#### [Records provided]
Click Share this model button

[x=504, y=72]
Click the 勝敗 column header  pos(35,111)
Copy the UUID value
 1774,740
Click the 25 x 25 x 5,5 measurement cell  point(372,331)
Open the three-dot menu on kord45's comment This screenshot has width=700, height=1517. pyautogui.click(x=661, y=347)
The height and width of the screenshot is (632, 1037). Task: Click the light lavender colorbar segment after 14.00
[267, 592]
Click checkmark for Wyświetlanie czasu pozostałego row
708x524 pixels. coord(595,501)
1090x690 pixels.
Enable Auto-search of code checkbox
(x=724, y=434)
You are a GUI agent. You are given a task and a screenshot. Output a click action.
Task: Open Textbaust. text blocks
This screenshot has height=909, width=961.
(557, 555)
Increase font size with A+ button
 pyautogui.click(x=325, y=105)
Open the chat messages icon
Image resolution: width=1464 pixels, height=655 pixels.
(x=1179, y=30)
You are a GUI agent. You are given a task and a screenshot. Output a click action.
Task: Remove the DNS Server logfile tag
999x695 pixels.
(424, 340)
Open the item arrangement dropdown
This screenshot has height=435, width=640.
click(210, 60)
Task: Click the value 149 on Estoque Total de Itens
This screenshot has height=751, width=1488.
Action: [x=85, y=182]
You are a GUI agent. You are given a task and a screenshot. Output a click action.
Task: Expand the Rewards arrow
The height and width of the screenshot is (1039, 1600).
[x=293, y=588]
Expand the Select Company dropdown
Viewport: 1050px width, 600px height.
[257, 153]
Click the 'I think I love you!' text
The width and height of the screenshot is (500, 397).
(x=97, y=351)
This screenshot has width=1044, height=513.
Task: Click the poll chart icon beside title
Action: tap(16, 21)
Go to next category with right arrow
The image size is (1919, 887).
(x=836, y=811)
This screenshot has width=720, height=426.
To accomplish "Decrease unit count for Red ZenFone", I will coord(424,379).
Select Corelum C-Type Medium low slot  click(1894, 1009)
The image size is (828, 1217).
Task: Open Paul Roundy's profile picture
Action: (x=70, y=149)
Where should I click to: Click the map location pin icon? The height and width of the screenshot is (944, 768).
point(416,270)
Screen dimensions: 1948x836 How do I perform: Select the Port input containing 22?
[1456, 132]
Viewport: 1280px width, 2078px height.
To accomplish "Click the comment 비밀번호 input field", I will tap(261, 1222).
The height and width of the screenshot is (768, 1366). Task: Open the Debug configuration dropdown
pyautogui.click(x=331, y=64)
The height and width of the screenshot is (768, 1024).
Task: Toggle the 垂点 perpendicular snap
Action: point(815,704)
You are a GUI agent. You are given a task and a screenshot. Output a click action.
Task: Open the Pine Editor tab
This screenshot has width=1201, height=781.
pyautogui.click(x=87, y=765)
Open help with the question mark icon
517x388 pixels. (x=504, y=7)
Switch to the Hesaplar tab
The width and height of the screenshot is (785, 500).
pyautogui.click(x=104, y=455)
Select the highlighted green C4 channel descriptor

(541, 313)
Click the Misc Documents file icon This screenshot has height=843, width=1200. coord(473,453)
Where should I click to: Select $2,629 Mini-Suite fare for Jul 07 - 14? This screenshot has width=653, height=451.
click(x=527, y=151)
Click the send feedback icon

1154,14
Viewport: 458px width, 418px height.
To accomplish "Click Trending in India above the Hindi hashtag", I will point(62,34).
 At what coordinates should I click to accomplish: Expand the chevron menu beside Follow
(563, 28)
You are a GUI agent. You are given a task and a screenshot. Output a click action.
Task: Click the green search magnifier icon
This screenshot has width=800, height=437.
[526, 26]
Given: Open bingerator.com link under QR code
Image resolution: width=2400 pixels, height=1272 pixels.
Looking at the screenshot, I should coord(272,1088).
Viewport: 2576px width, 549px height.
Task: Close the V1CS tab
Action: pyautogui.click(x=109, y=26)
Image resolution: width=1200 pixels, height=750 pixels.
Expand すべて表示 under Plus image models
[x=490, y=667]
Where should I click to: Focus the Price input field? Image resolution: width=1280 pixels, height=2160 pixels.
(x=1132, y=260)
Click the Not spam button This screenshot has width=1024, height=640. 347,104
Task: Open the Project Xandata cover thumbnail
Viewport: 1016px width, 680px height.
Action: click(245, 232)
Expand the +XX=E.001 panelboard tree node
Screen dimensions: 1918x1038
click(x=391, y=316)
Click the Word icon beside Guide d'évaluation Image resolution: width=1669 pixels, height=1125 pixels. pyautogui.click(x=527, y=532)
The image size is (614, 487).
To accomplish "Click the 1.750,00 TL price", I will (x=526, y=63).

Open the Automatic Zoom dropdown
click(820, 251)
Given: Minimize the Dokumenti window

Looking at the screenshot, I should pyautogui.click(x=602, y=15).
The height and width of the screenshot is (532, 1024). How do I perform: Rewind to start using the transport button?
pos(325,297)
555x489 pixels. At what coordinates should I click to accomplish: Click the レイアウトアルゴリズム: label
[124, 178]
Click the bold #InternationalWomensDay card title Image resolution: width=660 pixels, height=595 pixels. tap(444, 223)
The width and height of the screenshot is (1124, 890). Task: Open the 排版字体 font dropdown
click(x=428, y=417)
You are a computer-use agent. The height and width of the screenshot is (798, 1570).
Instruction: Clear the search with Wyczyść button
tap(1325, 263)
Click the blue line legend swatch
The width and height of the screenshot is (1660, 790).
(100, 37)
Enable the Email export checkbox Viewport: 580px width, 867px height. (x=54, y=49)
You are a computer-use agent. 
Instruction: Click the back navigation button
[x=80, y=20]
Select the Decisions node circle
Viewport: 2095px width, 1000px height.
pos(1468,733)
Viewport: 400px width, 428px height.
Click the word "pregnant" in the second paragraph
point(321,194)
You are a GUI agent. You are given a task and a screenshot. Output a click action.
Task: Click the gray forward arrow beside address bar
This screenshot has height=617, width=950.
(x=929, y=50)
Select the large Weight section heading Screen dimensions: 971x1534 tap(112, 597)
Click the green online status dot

#### [How to complete this task]
Copy each line of the data above without altering a single character.

#### [Response area]
Click Share this model button

[x=504, y=72]
Click the 勝敗 column header  pos(35,111)
Copy the UUID value
 1774,740
Click the 25 x 25 x 5,5 measurement cell  point(372,331)
Open the three-dot menu on kord45's comment This screenshot has width=700, height=1517. pyautogui.click(x=661, y=347)
The height and width of the screenshot is (632, 1037). Task: Click the light lavender colorbar segment after 14.00
[267, 592]
Click checkmark for Wyświetlanie czasu pozostałego row
708x524 pixels. coord(595,501)
1090x690 pixels.
Enable Auto-search of code checkbox
(x=724, y=434)
You are a GUI agent. You are given a task and a screenshot. Output a click action.
Task: Open Textbaust. text blocks
This screenshot has height=909, width=961.
(557, 555)
Increase font size with A+ button
 pyautogui.click(x=325, y=105)
Open the chat messages icon
Image resolution: width=1464 pixels, height=655 pixels.
(x=1179, y=30)
You are a GUI agent. You are given a task and a screenshot. Output a click action.
Task: Remove the DNS Server logfile tag
999x695 pixels.
(424, 340)
Open the item arrangement dropdown
This screenshot has height=435, width=640.
click(210, 60)
Task: Click the value 149 on Estoque Total de Itens
This screenshot has height=751, width=1488.
Action: [x=85, y=182]
You are a GUI agent. You are given a task and a screenshot. Output a click action.
Task: Expand the Rewards arrow
The height and width of the screenshot is (1039, 1600).
[x=293, y=588]
Expand the Select Company dropdown
Viewport: 1050px width, 600px height.
[257, 153]
Click the 'I think I love you!' text
The width and height of the screenshot is (500, 397).
(x=97, y=351)
This screenshot has width=1044, height=513.
Task: Click the poll chart icon beside title
Action: tap(16, 21)
Go to next category with right arrow
The image size is (1919, 887).
(x=836, y=811)
This screenshot has width=720, height=426.
To accomplish "Decrease unit count for Red ZenFone", I will coord(424,379).
Select Corelum C-Type Medium low slot  click(1894, 1009)
The image size is (828, 1217).
Task: Open Paul Roundy's profile picture
Action: (x=70, y=149)
Where should I click to: Click the map location pin icon? The height and width of the screenshot is (944, 768).
point(416,270)
Screen dimensions: 1948x836 How do I perform: Select the Port input containing 22?
[1456, 132]
Viewport: 1280px width, 2078px height.
To accomplish "Click the comment 비밀번호 input field", I will tap(261, 1222).
The height and width of the screenshot is (768, 1366). Task: Open the Debug configuration dropdown
pyautogui.click(x=331, y=64)
The height and width of the screenshot is (768, 1024).
Task: Toggle the 垂点 perpendicular snap
Action: point(815,704)
You are a GUI agent. You are given a task and a screenshot. Output a click action.
Task: Open the Pine Editor tab
This screenshot has width=1201, height=781.
pyautogui.click(x=87, y=765)
Open help with the question mark icon
517x388 pixels. (x=504, y=7)
Switch to the Hesaplar tab
The width and height of the screenshot is (785, 500).
pyautogui.click(x=104, y=455)
Select the highlighted green C4 channel descriptor

(541, 313)
Click the Misc Documents file icon This screenshot has height=843, width=1200. coord(473,453)
Where should I click to: Select $2,629 Mini-Suite fare for Jul 07 - 14? This screenshot has width=653, height=451.
click(x=527, y=151)
Click the send feedback icon

1154,14
Viewport: 458px width, 418px height.
To accomplish "Click Trending in India above the Hindi hashtag", I will point(62,34).
 At what coordinates should I click to accomplish: Expand the chevron menu beside Follow
(563, 28)
You are a GUI agent. You are given a task and a screenshot. Output a click action.
Task: Click the green search magnifier icon
This screenshot has width=800, height=437.
[526, 26]
Given: Open bingerator.com link under QR code
Image resolution: width=2400 pixels, height=1272 pixels.
Looking at the screenshot, I should coord(272,1088).
Viewport: 2576px width, 549px height.
Task: Close the V1CS tab
Action: pyautogui.click(x=109, y=26)
Image resolution: width=1200 pixels, height=750 pixels.
Expand すべて表示 under Plus image models
[x=490, y=667]
Where should I click to: Focus the Price input field? Image resolution: width=1280 pixels, height=2160 pixels.
(x=1132, y=260)
Click the Not spam button This screenshot has width=1024, height=640. 347,104
Task: Open the Project Xandata cover thumbnail
Viewport: 1016px width, 680px height.
Action: click(245, 232)
Expand the +XX=E.001 panelboard tree node
Screen dimensions: 1918x1038
click(x=391, y=316)
Click the Word icon beside Guide d'évaluation Image resolution: width=1669 pixels, height=1125 pixels. pyautogui.click(x=527, y=532)
The image size is (614, 487).
To accomplish "Click the 1.750,00 TL price", I will (x=526, y=63).

Open the Automatic Zoom dropdown
click(820, 251)
Given: Minimize the Dokumenti window

Looking at the screenshot, I should pyautogui.click(x=602, y=15).
The height and width of the screenshot is (532, 1024). How do I perform: Rewind to start using the transport button?
pos(325,297)
555x489 pixels. At what coordinates should I click to accomplish: Click the レイアウトアルゴリズム: label
[124, 178]
Click the bold #InternationalWomensDay card title Image resolution: width=660 pixels, height=595 pixels. tap(444, 223)
The width and height of the screenshot is (1124, 890). Task: Open the 排版字体 font dropdown
click(x=428, y=417)
You are a computer-use agent. The height and width of the screenshot is (798, 1570).
Instruction: Clear the search with Wyczyść button
tap(1325, 263)
Click the blue line legend swatch
The width and height of the screenshot is (1660, 790).
(100, 37)
Enable the Email export checkbox Viewport: 580px width, 867px height. (x=54, y=49)
You are a computer-use agent. 
Instruction: Click the back navigation button
[x=80, y=20]
Select the Decisions node circle
Viewport: 2095px width, 1000px height.
pos(1468,733)
Viewport: 400px width, 428px height.
Click the word "pregnant" in the second paragraph
point(321,194)
You are a GUI agent. You are given a task and a screenshot. Output a click action.
Task: Click the gray forward arrow beside address bar
This screenshot has height=617, width=950.
(x=929, y=50)
Select the large Weight section heading Screen dimensions: 971x1534 tap(112, 597)
Click the green online status dot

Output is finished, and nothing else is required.